**EXCERPT**
--- start ---

But if the federal and state proceedings are "substantially similar," the district court proceeds to step two. At that step, the district court considers whether application of any factor or combination of factors supports the conclusion that the case is an "exceptional" one where "[w]ise judicial administration, giving regard to conservation of judicial resources and comprehensive disposition of litigation" warrants a stay or dismissal of the federal litigation in favor of the state litigation, despite the usual duty to exercise jurisdiction. Moses H. Cone, 460 U.S. at 14, 15; see also Ambrosia Coal, 368 F.3d at 1331.

When we apply Colorado River's two-step process here, we conclude at the threshold step that the federal and state proceedings here are substantially similar. First, now that Foresters has been dismissed from the federal litigation, both the federal and state proceedings involve the same two parties: Cathleen and David. And second, the issues in both proceedings are also substantially similar: all that remains for the district court to do in the federal litigation is to resolve who, between Cathleen and David, gets what part or whole of the life-insurance proceeds, based on Sections 5 and 11 of the Agreement. And the State-Court Action will likewise effectively make the same determination when it evaluates Cathleen's child-support obligations to David under the very same paragraphs of the very same Agreement.

--- end ---

**RECORDS**
--- start ---

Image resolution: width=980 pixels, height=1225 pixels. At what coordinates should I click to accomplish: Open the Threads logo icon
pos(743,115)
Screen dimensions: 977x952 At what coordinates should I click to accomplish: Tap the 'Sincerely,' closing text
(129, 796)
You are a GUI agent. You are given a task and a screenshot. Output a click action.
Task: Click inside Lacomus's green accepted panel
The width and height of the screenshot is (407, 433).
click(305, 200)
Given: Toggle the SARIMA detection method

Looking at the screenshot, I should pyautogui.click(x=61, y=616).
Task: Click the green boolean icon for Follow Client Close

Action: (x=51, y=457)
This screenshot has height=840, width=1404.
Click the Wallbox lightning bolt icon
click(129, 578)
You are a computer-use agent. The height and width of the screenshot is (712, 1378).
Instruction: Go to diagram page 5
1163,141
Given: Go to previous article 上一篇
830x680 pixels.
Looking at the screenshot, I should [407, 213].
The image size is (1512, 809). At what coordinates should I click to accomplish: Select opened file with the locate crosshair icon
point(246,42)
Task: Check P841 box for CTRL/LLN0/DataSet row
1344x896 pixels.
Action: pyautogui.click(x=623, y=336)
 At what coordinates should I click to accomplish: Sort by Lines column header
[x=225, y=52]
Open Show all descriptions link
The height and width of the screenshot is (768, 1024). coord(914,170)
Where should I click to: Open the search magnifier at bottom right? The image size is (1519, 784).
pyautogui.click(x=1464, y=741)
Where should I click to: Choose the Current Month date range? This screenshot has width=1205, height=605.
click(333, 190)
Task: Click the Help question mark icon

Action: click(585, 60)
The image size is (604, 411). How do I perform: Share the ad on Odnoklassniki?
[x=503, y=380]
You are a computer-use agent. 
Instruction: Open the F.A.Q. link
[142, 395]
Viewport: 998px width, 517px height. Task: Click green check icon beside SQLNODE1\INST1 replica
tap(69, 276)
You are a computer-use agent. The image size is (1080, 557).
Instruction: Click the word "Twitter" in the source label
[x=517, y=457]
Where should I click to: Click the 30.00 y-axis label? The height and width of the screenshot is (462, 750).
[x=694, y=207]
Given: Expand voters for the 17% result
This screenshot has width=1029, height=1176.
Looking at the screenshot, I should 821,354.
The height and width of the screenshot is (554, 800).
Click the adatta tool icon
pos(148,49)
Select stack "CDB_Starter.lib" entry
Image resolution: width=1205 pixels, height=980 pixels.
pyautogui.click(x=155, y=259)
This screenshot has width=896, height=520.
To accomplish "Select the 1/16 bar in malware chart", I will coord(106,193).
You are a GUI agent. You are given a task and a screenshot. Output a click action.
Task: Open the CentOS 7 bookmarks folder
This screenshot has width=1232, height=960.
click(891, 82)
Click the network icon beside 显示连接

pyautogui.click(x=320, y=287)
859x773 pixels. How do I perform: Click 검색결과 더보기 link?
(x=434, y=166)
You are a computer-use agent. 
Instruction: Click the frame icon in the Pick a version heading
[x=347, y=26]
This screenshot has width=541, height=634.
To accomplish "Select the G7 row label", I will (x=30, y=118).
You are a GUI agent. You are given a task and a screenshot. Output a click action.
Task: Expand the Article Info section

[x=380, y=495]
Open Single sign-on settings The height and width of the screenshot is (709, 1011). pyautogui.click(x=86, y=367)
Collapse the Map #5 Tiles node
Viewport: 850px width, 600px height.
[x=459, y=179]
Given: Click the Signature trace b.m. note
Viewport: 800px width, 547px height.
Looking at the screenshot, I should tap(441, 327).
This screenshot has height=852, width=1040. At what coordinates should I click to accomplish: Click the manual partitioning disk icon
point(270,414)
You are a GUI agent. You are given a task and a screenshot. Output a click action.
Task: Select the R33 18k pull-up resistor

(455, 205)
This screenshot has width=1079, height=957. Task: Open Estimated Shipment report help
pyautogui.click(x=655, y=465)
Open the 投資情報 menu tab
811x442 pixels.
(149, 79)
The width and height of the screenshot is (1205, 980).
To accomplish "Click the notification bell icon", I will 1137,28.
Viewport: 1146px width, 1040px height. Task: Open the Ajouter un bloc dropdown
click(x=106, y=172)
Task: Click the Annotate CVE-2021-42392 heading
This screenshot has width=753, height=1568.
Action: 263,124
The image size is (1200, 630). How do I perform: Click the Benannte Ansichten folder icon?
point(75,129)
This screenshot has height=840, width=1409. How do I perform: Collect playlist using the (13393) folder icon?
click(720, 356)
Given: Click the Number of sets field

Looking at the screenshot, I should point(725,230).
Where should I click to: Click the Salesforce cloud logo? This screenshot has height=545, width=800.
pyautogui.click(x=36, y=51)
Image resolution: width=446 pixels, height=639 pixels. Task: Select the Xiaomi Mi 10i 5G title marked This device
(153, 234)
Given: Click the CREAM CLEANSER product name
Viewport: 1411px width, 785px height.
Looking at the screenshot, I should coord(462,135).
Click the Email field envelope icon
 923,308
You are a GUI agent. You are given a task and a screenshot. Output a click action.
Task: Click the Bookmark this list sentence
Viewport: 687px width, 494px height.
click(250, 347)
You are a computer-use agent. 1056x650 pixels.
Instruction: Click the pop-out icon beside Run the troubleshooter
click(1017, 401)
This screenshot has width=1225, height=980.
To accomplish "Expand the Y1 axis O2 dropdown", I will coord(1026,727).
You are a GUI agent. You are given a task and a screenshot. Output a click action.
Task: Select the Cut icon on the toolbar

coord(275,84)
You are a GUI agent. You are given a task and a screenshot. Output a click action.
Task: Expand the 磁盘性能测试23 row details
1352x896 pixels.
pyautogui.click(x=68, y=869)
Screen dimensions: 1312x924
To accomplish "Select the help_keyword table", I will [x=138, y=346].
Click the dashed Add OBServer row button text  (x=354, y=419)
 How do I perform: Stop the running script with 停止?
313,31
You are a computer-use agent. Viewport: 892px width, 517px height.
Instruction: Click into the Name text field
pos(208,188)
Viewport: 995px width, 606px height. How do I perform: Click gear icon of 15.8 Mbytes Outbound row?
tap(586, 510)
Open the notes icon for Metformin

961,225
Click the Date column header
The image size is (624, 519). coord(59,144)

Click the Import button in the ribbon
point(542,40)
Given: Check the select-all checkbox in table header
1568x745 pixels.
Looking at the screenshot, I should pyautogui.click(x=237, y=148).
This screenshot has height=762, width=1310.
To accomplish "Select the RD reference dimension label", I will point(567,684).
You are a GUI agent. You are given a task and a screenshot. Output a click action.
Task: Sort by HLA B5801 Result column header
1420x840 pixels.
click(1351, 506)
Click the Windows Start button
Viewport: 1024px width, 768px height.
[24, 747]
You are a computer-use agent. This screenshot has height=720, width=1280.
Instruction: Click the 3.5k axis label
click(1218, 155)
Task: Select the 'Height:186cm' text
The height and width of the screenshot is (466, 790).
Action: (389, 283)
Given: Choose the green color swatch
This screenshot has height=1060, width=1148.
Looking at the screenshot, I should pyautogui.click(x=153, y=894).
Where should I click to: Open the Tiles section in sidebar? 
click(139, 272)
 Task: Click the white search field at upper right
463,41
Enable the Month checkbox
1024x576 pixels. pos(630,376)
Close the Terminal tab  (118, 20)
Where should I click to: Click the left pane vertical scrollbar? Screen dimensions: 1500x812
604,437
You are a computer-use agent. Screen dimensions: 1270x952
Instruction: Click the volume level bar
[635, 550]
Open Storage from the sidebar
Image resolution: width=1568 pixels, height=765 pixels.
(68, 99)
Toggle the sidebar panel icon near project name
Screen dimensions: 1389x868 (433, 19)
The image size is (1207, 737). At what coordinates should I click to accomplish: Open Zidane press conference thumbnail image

--- end ---

**REQUIREMENT**
Copy out the excerpt on Colorado River abstention word for word, from start to finish. The listing isn't needed for this.

**WRITTEN RESPONSE**
But if the federal and state proceedings are "substantially similar," the district court proceeds to step two. At that step, the district court considers whether application of any factor or combination of factors supports the conclusion that the case is an "exceptional" one where "[w]ise judicial administration, giving regard to conservation of judicial resources and comprehensive disposition of litigation" warrants a stay or dismissal of the federal litigation in favor of the state litigation, despite the usual duty to exercise jurisdiction. Moses H. Cone, 460 U.S. at 14, 15; see also Ambrosia Coal, 368 F.3d at 1331.

When we apply Colorado River's two-step process here, we conclude at the threshold step that the federal and state proceedings here are substantially similar. First, now that Foresters has been dismissed from the federal litigation, both the federal and state proceedings involve the same two parties: Cathleen and David. And second, the issues in both proceedings are also substantially similar: all that remains for the district court to do in the federal litigation is to resolve who, between Cathleen and David, gets what part or whole of the life-insurance proceeds, based on Sections 5 and 11 of the Agreement. And the State-Court Action will likewise effectively make the same determination when it evaluates Cathleen's child-support obligations to David under the very same paragraphs of the very same Agreement.